Cell proliferation assay and colony formation assay were used to explore
the anti-cancer effect of the ixazomib in four commonly used ESCC cell
lines. Results showed that ixazomib displays excellent
anti-proliferation activity as measured by the CCK-8 assay in ESCC cell
lines. Treatment with 1 μM ixazomib inhibited cell proliferation by
40.3%, 27.4% and 13.5% at 24h and 72.5%, 50.1% and 37.4% at 48h
for KYSE150, KYSE510, KYSE520, respectively (P < 0.05 for
both), but the inhibition of cell proliferation was slightly weaker in
Eca109 cell lines than in other cell lines. (Figure 1A). And with an
IC50 value at 0.85, 2.63, 10.61 and 42.27 μM for KYSE150, KYSE510,
KYSE520 and Eca109 cell line, respectively (Figure 1B). We also found
that ixazomib had no effect on proliferation in the esophageal
epithelial cell line (HECC). The measurement of cell proliferation
demonstrated that Kyse150 and Kyse510 cells were more sensitive to
ixazomib treatment, therefore we selected these ESCC cell lines in the
following study.
When evaluated by the colony formation assay, high-dose
ixazomib
(0.5 μM) significantly reduces in the number of colonies by 58.9% and
69.4% for KYSE150 and KYSE510, respectively (P < 0.01 for
both) (Figure 1C, D). All these findings demonstrate that ixazomib has
anticancer activity toward ESCC.
Ixazomib
induced
G2/M
cell cycle arrest
To understand the underlying mechanisms of antiproliferative activity of
ixazomib, we first examined the effect of ixazomib-treated ESCC cells.

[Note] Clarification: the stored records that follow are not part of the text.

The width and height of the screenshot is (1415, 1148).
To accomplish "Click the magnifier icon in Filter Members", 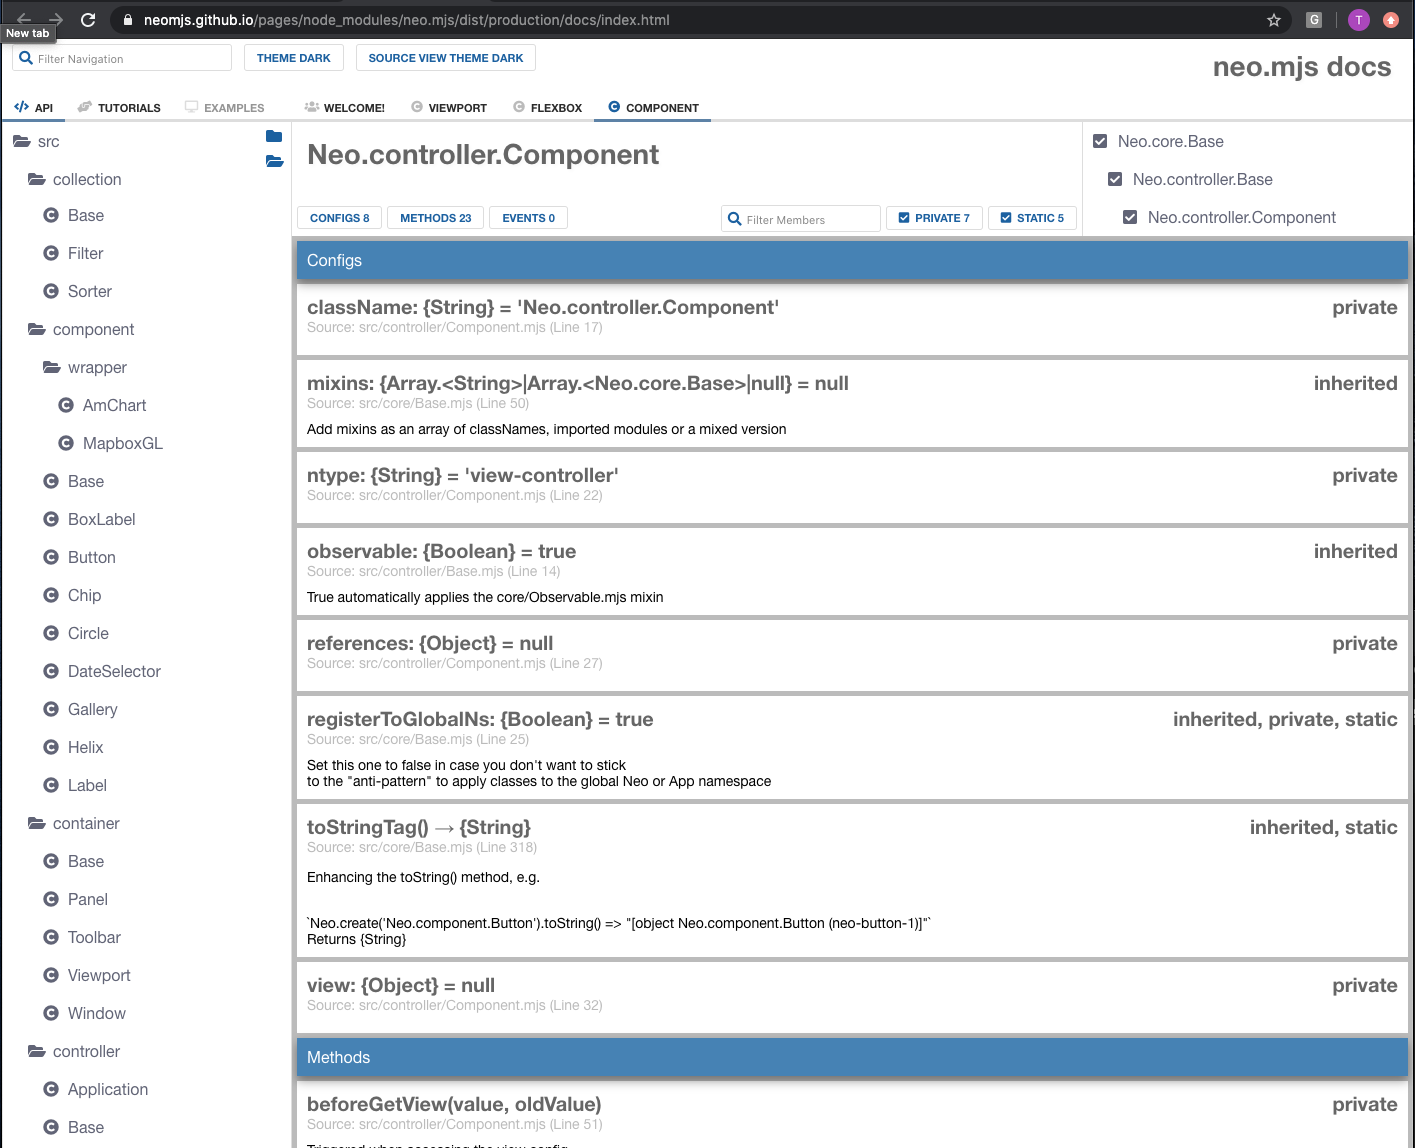I will click(x=736, y=218).
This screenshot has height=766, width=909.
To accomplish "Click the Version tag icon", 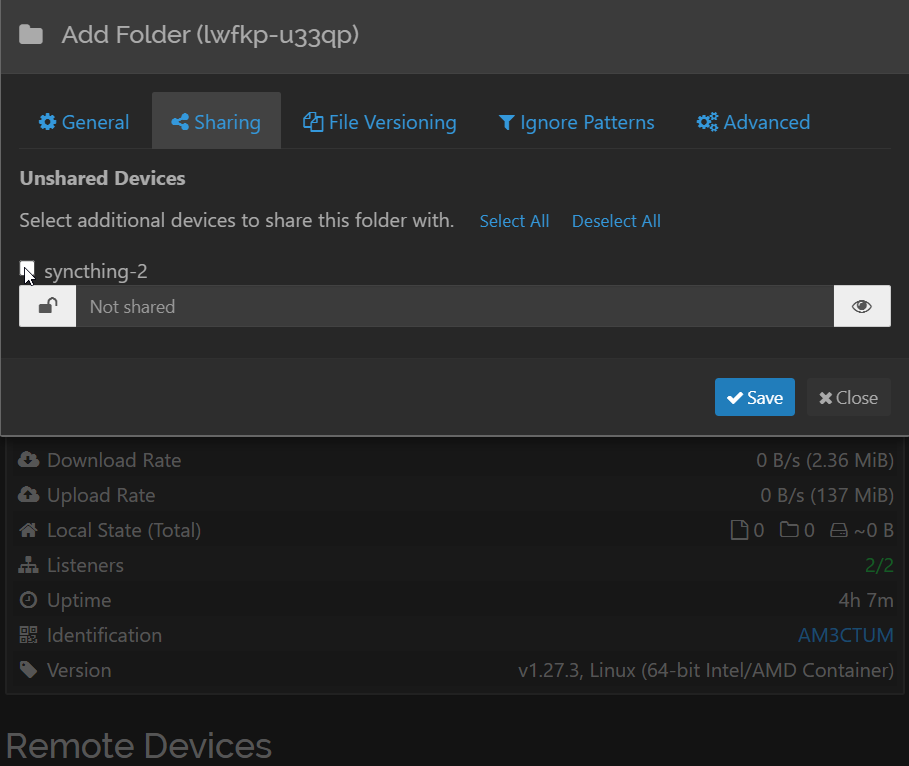I will (29, 670).
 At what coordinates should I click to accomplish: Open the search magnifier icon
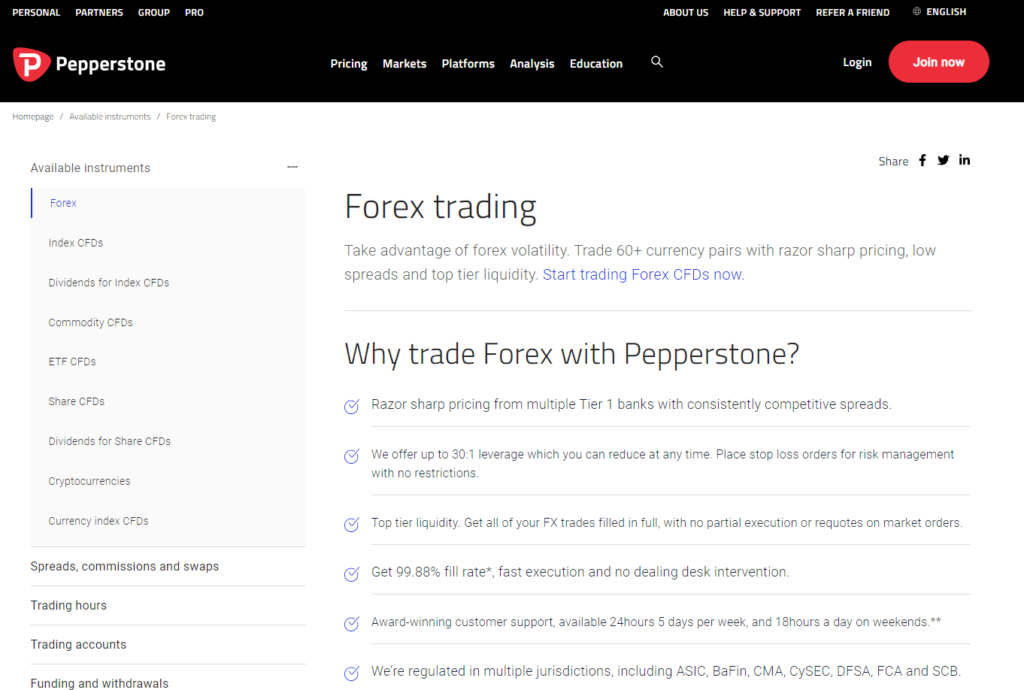click(657, 61)
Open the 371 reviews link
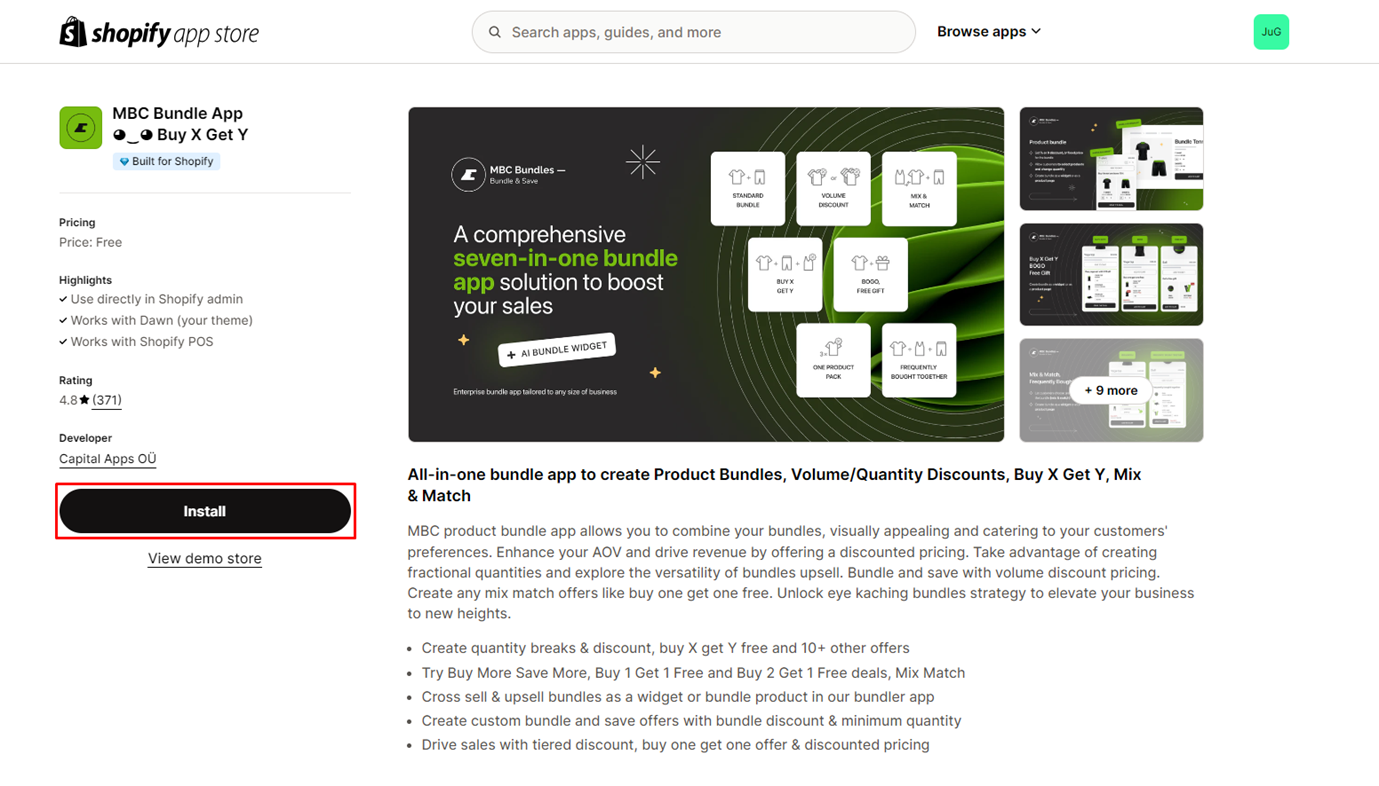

The Kyse150 and Kyse510 cells were treated with a gradient concentration
of 0.25, 0.5 and 1μM of ixazomib for 24 h. The results show that a
dose-dependent increase of cells in the G2/M phase indicated the
ixazomib induction of a G2/M phase arrest (Figure 2A, B). The results
revealed that ixazomib treatment increased the expression of G2/M phase
related proteins p21 (Figure 2C). These results suggest that ixazomib
has been found to induce cell cycle arrest in G2/M phase in ESCC cells.